On a tout lu sur lui, premier Punk pour les uns, idole baba pour les plus illuminés. Dans les faits, le gars, avec son goût pour le glauque, a servi de prototype à Alice Cooper et Iggy Pop, lequel n'oublie jamais de sortir sa bite sur scène en hommage à celui à qui ce geste vaudra de finir son existence sous la menace d'une condamnation à de la prison ferme. On ne rigolait pas avec l'outrage à ce moment là. Surtout quand Nixon pouvait au passage se débarraser d'une grande gueule. Pour cela, je dirais des hippies des 60's que le plus insignifiant d'entre eux était plus subversif que le plus revendicatif des prétendants actuels au titre. Pas besoin de mater Easy Rider en boucle pour piger que de se trimballer avec les douilles longues dans les 60's s'avérait un brin plus dangereux que de se prétendre punk en 2010.



Bref, Morrison on nous en a cassé les bonbons plus que de raison, et il existe même un film pour finir de le rabaisser au rang de brave couillon.
Pour toutes ces raisons, je croise les doigts pour que Tom DiCillo, avec When You're Strange, nous réhabilite le bonhomme façon humain. A voir la bande annonce avec son Morrison barbu et halluciné derrière son volant, j'ai bon espoir. S'il est allait rechercher les rushes de HiWay, le court métrage réalisé par le chanteur, ça ne devrait pas être pour rien.

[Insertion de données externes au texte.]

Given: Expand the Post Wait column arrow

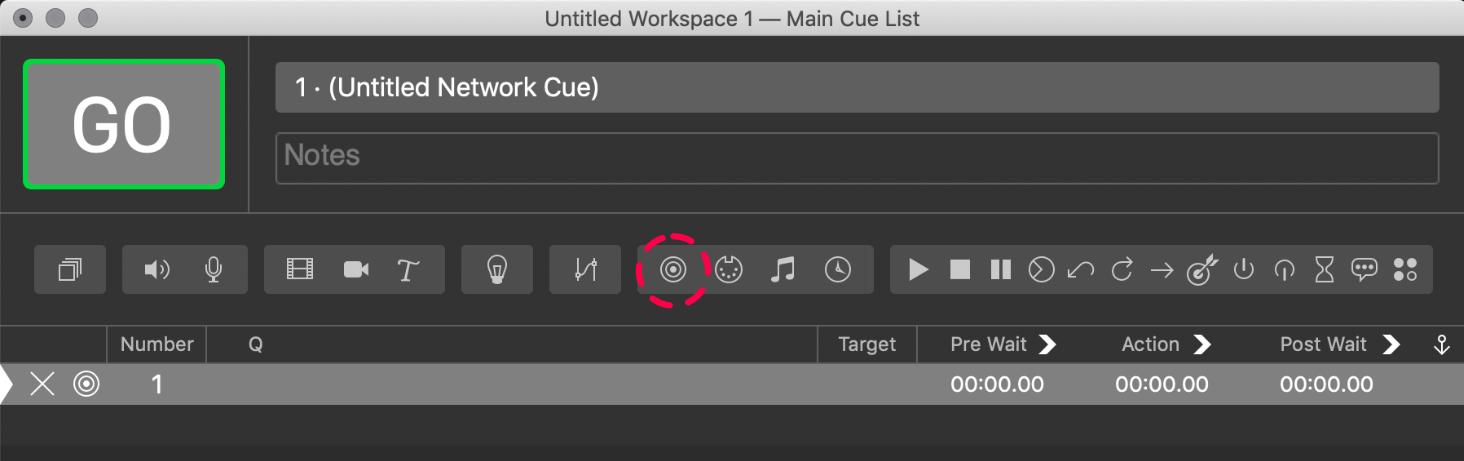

Entendre, enfin, causer de manière juste et raisonnée du gars qui décrivit le Los Angeles d'alors comme Selby décrivait New York. Des rats crevés plein les rues, des créatures malsaines dévorant les âmes des plus faibles comme au banquet des damnés. Le Morrison obsédé par le désert, les cimetières indiens et les rites occultes. Celui des bars. L'acharné préférant déclarer morte sa famille toute entière plutôt que de se reconnaître des attaches, à l'exception de la beauté rousse qui l'accompagna jusqu'à la fin, Pamela Courson

                                    
Comme d'autres décriront un Londres sous la menace des eaux, Jim Morrison tire le portrait à un Los Angeles des ombres qui ne tardera plus à enfanter les crimes de Charles Manson. De texte gore sur un œil arraché jusqu'à des visions d'apocalypse imminent, il aura raconté le revers du rêve américain au sein même de la ville qui l'incarne au mieux.
On est bien loin de l'été de l'amour, soudain.